La canicule n’est pas seulement une épreuve pour les corps. La sévère sécheresse qui frappe l’Europe met à nu une fragilité jusqu’ici négligée : ses usages de la ressource hydrique. Un rapport du Centre de recherche de la Commission (JRC) de juillet 2026 constate une aggravation de la sécheresse en Europe centrale et orientale, désormais largement étendue à la France.
- Le déficit de précipitations, combiné à des températures exceptionnellement élevées et aux vagues de chaleur, entraîne une baisse de l’humidité des sols et des débits fluviaux, affectant cultures et végétation.
- Les conséquences touchent l’agriculture, l’énergie (hydroélectricité et nucléaire), l’approvisionnement en eau, les écosystèmes et la santé, avec environ 10 000 décès supplémentaires déjà estimés.

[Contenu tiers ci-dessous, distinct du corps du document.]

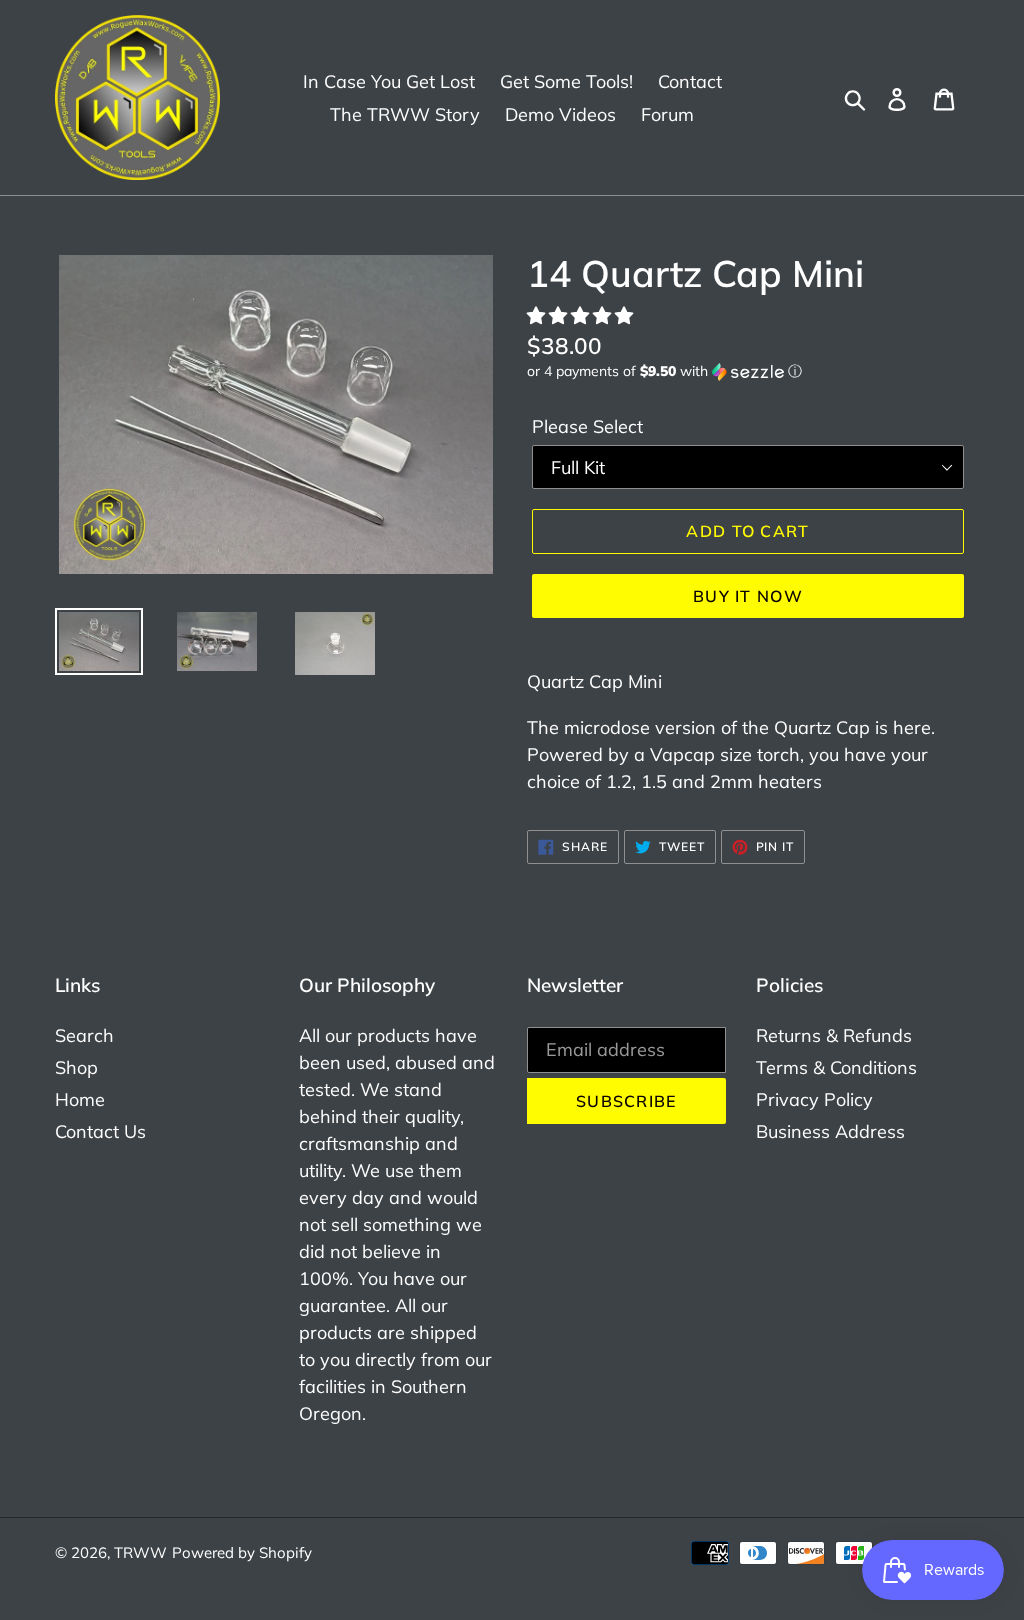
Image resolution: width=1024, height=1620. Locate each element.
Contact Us (100, 1131)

- Les conséquences se font aussi sentir au-delà de l’Union et pour l’Ukraine en guerre, pour qui le Danube représente une route alternative importante d’export.
- Pour rappel, depuis 2022, des corridors de solidarité permettent à l’Ukraine, dont l’agriculture représente plus de la moitié des exportations du pays, de vendre ses produits à l’UE et de maintenir ainsi son économie à flot.

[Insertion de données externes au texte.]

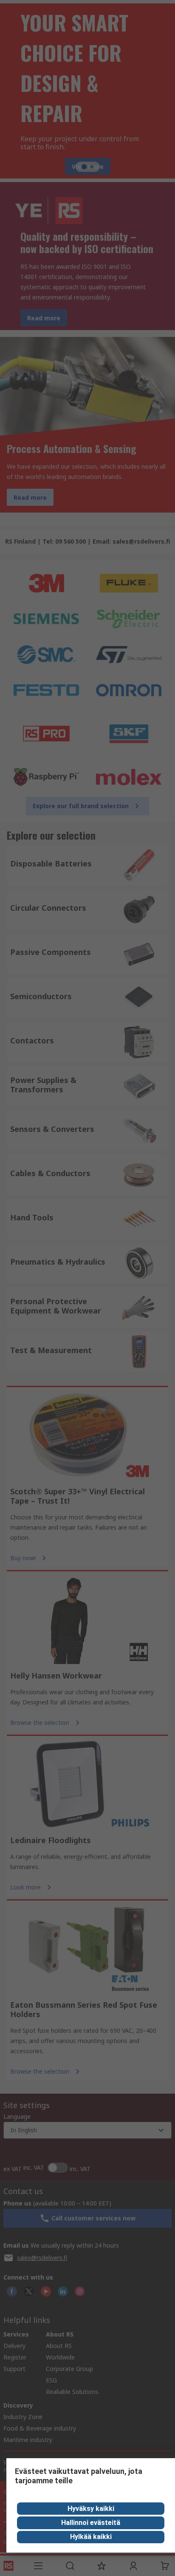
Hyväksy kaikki (91, 2509)
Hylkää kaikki (91, 2537)
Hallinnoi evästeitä (90, 2523)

- La sécheresse complique davantage ces exportations, indique Euractiv.
- Sur la première quinzaine de ce mois d’août, plusieurs sources constatent que seuls 30 % du volume minimum nécessaire au fonctionnement normal du secteur céréalier ukrainien ont pu passer.

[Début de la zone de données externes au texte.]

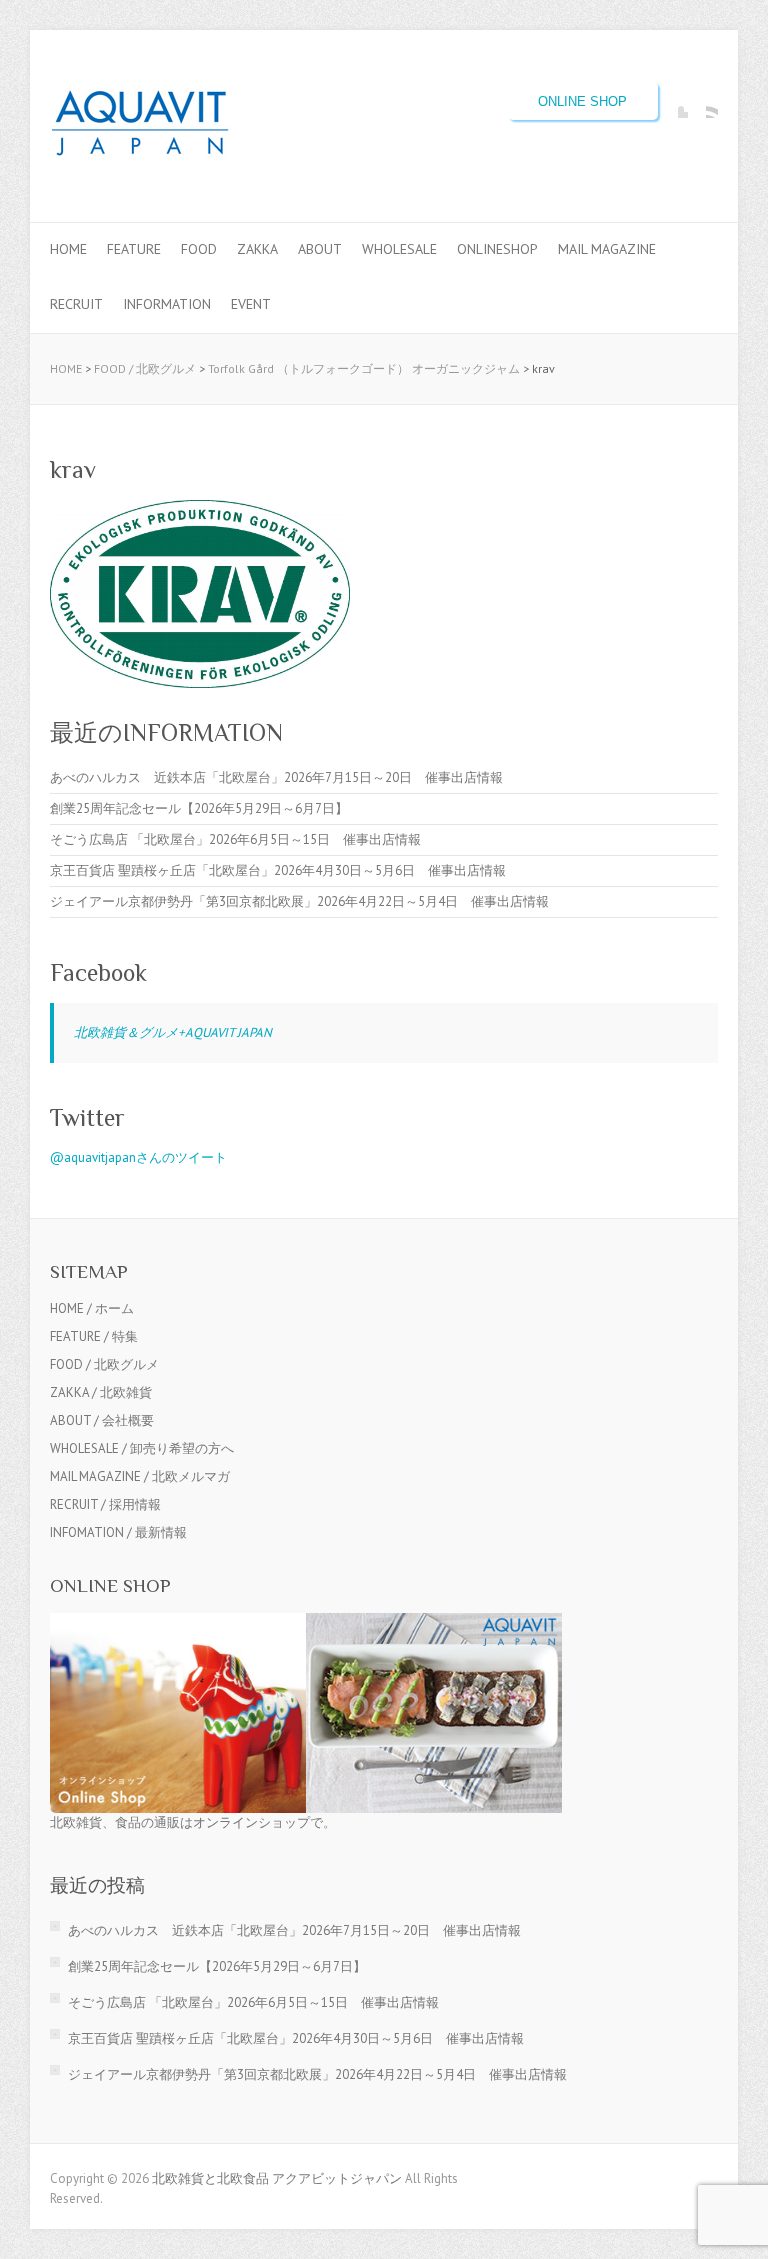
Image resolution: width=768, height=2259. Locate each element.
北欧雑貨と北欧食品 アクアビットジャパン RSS (703, 103)
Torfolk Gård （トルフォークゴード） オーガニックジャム (364, 368)
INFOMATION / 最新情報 (118, 1532)
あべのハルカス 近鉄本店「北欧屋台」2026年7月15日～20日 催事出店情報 (276, 777)
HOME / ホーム (92, 1308)
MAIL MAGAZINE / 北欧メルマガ (140, 1476)
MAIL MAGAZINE (607, 249)
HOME (68, 249)
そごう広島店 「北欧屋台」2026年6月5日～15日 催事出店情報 (235, 839)
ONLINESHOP (497, 249)
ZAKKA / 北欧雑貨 (101, 1392)
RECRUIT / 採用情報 (105, 1504)
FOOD (199, 249)
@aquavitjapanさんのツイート (138, 1157)
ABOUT (320, 249)
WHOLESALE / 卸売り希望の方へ (142, 1448)
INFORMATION (167, 304)
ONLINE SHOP (582, 101)
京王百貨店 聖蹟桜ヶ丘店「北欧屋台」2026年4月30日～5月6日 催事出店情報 (278, 870)
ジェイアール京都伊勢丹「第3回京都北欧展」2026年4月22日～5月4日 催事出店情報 (299, 901)
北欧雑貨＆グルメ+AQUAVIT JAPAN (173, 1032)
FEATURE (134, 249)
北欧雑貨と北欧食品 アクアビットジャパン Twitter (673, 103)
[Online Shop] (306, 1622)
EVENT (251, 304)
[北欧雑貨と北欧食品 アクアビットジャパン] (140, 126)
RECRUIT (76, 304)
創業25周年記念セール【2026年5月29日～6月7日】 (199, 808)
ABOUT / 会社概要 (102, 1420)
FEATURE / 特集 (94, 1336)
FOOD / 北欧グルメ (145, 368)
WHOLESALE (399, 249)
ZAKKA (257, 249)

- Outre la sécheresse, et la situation géopolitique, l’agriculture européenne pourrait donc se retrouver aussi à nouveau avec un “problème ukrainien”.
- Une partie des produits concernés représentent des produits dits « sensibles », soit des produits qui, s’ils sont acheminés en trop grand nombres depuis l’extérieur de l’Union, représenteraient une difficulté pour le marché intérieur.
- Sur le sujet des quotas d’exportation de l’Ukraine vers l’UE, une résistance était déjà prononcée par la Pologne, la Slovaquie et la Hongrie, pays limitrophes où les agriculteurs estiment que les importations ukrainiennes sont directement responsables de la baisse des prix locaux des céréales.
A l’heure où l’UE continue de nourrir ses ambitions de souveraineté interne et de prospérité économique dont nous parlions dernièrement (ES 13/7/26), difficile de préserver sa cohérence, tout en restant fidèle à sa solidarité avec l’Ukraine.